L’organisme de bienfaisance WE Charity, qui a reçu récemment un contrat gouvernemental de 900 millions de dollars pour gérer la Bourse canadienne pour le bénévolat étudiant, est pris dans la tourmente. L’organisme fait l’objet d’accusations d’abus de pouvoir et de racisme de la part de plus de 200 employés.

Mercredi, jour de la fête du Canada, une pétition a été mise en ligne pour mettre en lumière les abus de pouvoir allégués par des employés de l’organisme de charité WE Charity (UNIS en français). Cette lettre, adressée au conseil d’administration, a été signée par 150 anciens employés et 50 personnes travaillant actuellement pour l’organisme, qui signent de manière anonyme.

En appui à la pétition, deux anciennes employées sont citées pour avoir témoigné du racisme dont elles disent avoir fait l’objet. Dans un blogue appelé « Odd Truths About WE Charity », Santai Kimakeke raconte avoir été victime de menaces et de torture mentale de la part de la haute direction de l’organisme.

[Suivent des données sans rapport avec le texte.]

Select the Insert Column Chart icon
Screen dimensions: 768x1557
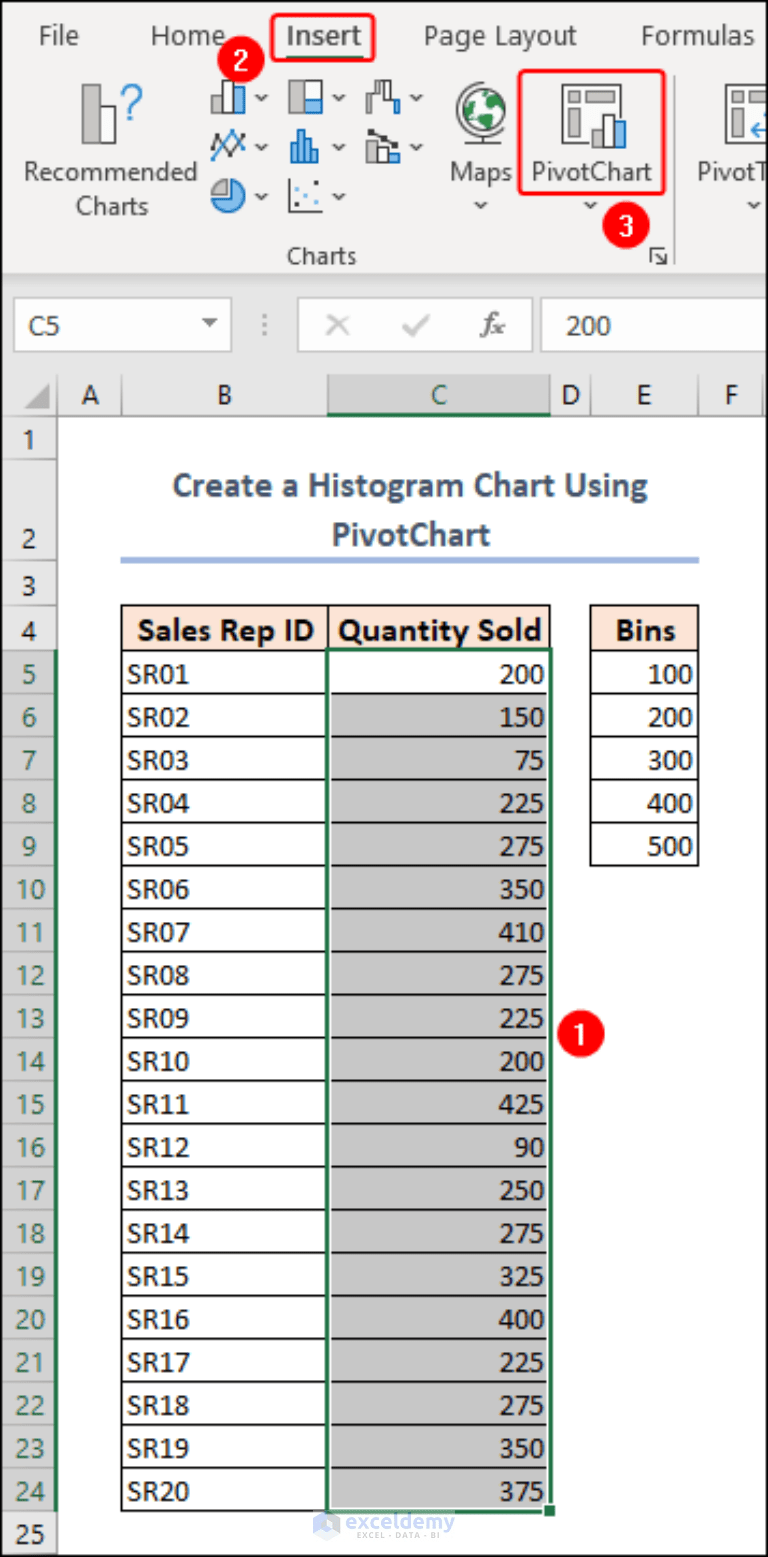click(x=228, y=97)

Le témoignage d’une autre ancienne employée, Amanda Maitland, est cité en exemple. Cette femme noire a dit, sur Instagram, avoir fait l’objet de racisme et décrit la « culture de peur » qui règne à WE Charity.

L’organisme a répondu en diffusant sur son site web une lettre d’excuse signée par des membres de la haute direction, dont des membres du conseil d’administration, ainsi que les cofondateurs de WE Charity, Marc et Craig Kielburger. Ils disent que des mesures seront mises en place pour s’assurer que l’organisation soit plus inclusive et diversifiée.

PHOTO ARTHUR MOLA, ARCHIVES ASSOCIATED PRESS

Marc Kielburger et Craig Kielburger lors d’un évènement en septembre 2019

Rappelons que le gouvernement libéral a accordé à cet organisme de bienfaisance international, avec lequel Justin Trudeau et sa femme, Sophie Grégoire Trudeau, ont des liens, un contrat d’envergure, ce qui fait grandement réagir depuis quelques jours.

Des questions éthiques

Le Parti conservateur du Canada (PCC) a par exemple demandé une enquête officielle sur cette décision jugée douteuse d’accorder à WE Charity la gestion d’un programme de 900 millions destiné à aider les étudiants pendant la crise du coronavirus.

Les troupes d’Andrew Scheer ont ainsi transmis une lettre dimanche dernier à Karen Hogan, vérificatrice générale, dans laquelle ils déplorent qu’Ottawa « sous-traite » la Bourse canadienne pour le bénévolat étudiant. À leurs yeux, cela est une façon d’éloigner la gestion de ces fonds publics de la reddition de comptes nécessaire des parlementaires.

Le PCC souligne que cela est d’autant plus troublant que le premier ministre Trudeau a des liens avec WE Charity. Sa femme anime d’ailleurs l’une des baladodiffusions de l’organisation, ce qui pose des questions éthiques évidentes, estiment les conservateurs.

Justin Trudeau a quant à lui répliqué que la décision d’avoir recours aux services de WE Charity provenait de la fonction publique et non pas de son gouvernement.